Permission to Fly, Sir
The law on flying drones in Asia’s most notorious ‘no-fly-zone’, the densely populated high-tech, high-rise, neon-lit concrete jungle Hong Kong, is still surprisingly open. There are laws in place, but because of the speed of evolution the nascent civilian drone industry is experiencing, intelligent drones have a sneaky habit of moving beyond previous iterations before lawmakers have a chance to properly consider them.
However, there is one company managing to navigate these fuzzy laws for successful commercial work, and they’re doing it in style. Remarkably, they’re actually helping make the rules up as they go along too.
Meet Richard Kimber, English drone pilot and CEO of SCP Aerials, a Hong Kong-based company offering professional drone cinematography for a wide range of projects throughout Asia and beyond. Previous work includes Hollywood movies, luxury property commercials, and BBC travel shows.
“The main thing that sets us apart from other drone operators is our commitment to professionalizing the industry,” says Kimber, who speaks with the crisp expertise of his profession.
And for the past few years, SCP Aerials has been working closely with the Hong Kong Civil Aviation Department (CAD), helping to develop and communicate CAD regulations to the local film industry. They’ve even set up Facebook and focus groups, improving cooperation and sharing between operators in the region.

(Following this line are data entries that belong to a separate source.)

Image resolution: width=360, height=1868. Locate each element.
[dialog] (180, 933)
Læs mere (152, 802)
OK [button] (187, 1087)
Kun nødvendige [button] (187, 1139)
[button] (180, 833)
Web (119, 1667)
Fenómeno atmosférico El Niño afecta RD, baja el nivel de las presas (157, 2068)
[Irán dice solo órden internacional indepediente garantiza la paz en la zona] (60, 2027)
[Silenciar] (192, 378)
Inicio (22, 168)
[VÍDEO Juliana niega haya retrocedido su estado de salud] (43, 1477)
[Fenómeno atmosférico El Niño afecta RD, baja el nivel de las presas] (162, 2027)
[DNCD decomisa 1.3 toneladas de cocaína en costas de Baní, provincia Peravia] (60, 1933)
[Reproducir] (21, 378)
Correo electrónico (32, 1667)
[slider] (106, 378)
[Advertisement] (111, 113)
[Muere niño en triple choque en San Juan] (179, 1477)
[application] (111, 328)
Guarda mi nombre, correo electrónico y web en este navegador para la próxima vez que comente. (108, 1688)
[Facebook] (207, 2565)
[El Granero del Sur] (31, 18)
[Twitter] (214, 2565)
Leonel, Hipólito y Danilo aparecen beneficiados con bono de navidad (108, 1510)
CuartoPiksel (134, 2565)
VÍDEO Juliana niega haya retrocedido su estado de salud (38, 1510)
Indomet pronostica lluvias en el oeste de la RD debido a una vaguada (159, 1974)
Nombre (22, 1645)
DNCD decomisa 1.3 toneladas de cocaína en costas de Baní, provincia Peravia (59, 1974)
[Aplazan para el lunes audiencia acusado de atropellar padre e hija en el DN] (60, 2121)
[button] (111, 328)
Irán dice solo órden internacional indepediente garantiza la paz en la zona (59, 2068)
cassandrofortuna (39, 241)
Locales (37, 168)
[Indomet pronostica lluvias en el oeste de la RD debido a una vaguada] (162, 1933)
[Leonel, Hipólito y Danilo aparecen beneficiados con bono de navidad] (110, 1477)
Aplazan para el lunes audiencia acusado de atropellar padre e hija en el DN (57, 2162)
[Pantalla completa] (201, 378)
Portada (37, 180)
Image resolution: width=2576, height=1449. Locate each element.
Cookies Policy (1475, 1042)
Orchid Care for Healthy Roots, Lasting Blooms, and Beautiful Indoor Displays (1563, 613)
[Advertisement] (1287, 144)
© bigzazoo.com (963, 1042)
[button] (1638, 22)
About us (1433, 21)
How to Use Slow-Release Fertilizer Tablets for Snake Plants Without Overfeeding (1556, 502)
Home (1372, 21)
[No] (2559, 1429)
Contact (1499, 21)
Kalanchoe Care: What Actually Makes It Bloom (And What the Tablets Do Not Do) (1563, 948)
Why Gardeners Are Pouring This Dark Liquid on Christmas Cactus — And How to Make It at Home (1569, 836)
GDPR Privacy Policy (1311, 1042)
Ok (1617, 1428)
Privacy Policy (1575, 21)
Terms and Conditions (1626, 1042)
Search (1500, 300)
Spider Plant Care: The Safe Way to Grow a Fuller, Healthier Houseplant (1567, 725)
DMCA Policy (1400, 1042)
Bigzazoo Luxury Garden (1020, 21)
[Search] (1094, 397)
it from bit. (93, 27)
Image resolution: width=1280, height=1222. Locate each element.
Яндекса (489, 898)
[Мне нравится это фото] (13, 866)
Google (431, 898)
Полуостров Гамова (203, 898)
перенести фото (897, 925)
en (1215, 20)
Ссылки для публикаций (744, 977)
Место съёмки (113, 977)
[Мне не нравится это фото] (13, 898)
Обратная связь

Kimber’s evident commitment — “countless presentations to film industry groups explaining the rules and regulations in the region,” he says — has paid off handsomely in that his team has developed a strong track record of winning CAD-approved permits for unique projects. This gives SCP Aerials an edge over their immediate competitors. Now they can give clients peace of mind, assuring them that they are indeed acting legally and responsibly.
“We’ve also been partnered with DJI for much of the past few years as an Elite Content Partner,” he adds with a shimmer of pride.
“It’s helped us greatly in ensuring that we are using the very best and latest technology.”
Kimber alludes to the fact that navigating the city wouldn’t be possible without DJI’s “depth of technical proficiency” – something all their drone applications and systems have, he says.
“Our latest project is developing 360-degree immersive camera rigs and DJI’s M600 is a really stable platform. The improved flight time allows us to try a variety of custom built camera systems we previously found too difficult to fly effectively,” he muses.
SCP Aerials have even given various flight demonstrations for the CAD teams and have developed a series of approved Standard Operating Procedures, which has helped professionalize workflow.
“Through this approach, and through careful planning, recce trips and flight path organization, we’ve been able to fly in Central Hong Kong and Kowloon with permits in a way that most other operators can’t,” says Kimber.
Over the past few years, Kimber and SCP Aerials have amassed enough aerial filming savvy to become adept enough at finding creative solutions in such a densely packed environment. In this way, they’re better able to balance the dreams of their clients with the realities of UAV law and regulation.
“I think the CAD has done a good job of trying to become more accommodating to professional operators such as ourselves,” Kimber concludes.
“But their real challenge is deciding how to differentiate between regulations for commercial operators and for hobbyists.”